Pull out the lines of the listing starting with the line that contains "The width and height of the screenshot is (1200, 902)." and going on through the line that contains "pyautogui.click(x=599, y=472)", and reproduce them word for word.

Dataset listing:
========================

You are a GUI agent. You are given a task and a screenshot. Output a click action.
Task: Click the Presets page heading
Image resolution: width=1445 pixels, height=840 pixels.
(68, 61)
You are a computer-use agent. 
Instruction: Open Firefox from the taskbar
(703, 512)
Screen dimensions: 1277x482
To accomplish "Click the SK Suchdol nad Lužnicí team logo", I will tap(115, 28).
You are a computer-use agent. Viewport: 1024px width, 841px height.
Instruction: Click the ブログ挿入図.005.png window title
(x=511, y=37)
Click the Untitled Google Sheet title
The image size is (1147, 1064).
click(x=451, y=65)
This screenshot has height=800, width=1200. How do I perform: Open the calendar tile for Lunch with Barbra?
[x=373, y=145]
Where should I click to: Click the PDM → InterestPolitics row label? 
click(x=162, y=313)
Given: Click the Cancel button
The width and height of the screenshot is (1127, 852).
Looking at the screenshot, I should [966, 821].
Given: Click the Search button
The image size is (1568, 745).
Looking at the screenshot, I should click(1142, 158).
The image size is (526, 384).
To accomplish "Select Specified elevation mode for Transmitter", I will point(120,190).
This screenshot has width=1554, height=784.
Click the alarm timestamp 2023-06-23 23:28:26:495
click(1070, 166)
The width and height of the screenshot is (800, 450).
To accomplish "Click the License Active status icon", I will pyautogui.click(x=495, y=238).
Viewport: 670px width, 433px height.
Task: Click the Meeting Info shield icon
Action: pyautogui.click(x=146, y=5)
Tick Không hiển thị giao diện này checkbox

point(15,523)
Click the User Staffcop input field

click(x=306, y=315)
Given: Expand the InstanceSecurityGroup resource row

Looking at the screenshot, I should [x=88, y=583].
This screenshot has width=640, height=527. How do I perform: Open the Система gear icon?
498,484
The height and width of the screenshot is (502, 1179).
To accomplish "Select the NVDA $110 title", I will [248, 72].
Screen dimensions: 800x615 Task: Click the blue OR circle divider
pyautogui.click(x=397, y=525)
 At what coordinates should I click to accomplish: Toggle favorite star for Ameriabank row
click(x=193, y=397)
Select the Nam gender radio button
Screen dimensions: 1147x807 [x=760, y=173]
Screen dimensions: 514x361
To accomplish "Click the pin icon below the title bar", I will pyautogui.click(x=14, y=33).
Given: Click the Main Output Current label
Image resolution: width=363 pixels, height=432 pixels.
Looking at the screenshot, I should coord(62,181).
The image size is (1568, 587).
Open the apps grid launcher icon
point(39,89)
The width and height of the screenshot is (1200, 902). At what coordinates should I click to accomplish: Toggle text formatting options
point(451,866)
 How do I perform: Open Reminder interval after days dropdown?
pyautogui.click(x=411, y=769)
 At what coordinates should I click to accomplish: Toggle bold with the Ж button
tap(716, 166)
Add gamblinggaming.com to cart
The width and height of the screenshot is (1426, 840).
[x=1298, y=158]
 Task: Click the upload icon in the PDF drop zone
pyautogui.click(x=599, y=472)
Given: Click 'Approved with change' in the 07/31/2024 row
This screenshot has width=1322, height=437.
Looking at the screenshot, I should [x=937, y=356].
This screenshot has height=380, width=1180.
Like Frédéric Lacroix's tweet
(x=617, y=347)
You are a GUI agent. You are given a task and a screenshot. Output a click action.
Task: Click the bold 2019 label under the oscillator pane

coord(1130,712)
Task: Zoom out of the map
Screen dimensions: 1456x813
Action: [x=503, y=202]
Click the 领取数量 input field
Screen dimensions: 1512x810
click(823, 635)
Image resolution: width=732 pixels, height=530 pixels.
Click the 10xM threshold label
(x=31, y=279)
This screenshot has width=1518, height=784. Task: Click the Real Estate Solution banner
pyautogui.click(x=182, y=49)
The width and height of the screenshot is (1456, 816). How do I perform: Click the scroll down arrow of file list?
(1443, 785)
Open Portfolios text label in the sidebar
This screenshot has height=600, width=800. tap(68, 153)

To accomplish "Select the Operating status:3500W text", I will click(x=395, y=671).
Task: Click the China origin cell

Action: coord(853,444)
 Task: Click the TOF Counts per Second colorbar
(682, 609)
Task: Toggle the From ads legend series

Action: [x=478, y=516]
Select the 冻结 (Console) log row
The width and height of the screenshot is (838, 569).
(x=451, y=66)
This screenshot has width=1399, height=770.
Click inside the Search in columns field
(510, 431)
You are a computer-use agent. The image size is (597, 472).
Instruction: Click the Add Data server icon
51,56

========================

Correct response:
The width and height of the screenshot is (1200, 902). At what coordinates should I click to accomplish: Toggle text formatting options
point(451,866)
 How do I perform: Open Reminder interval after days dropdown?
pyautogui.click(x=411, y=769)
 At what coordinates should I click to accomplish: Toggle bold with the Ж button
tap(716, 166)
Add gamblinggaming.com to cart
The width and height of the screenshot is (1426, 840).
[x=1298, y=158]
 Task: Click the upload icon in the PDF drop zone
pyautogui.click(x=599, y=472)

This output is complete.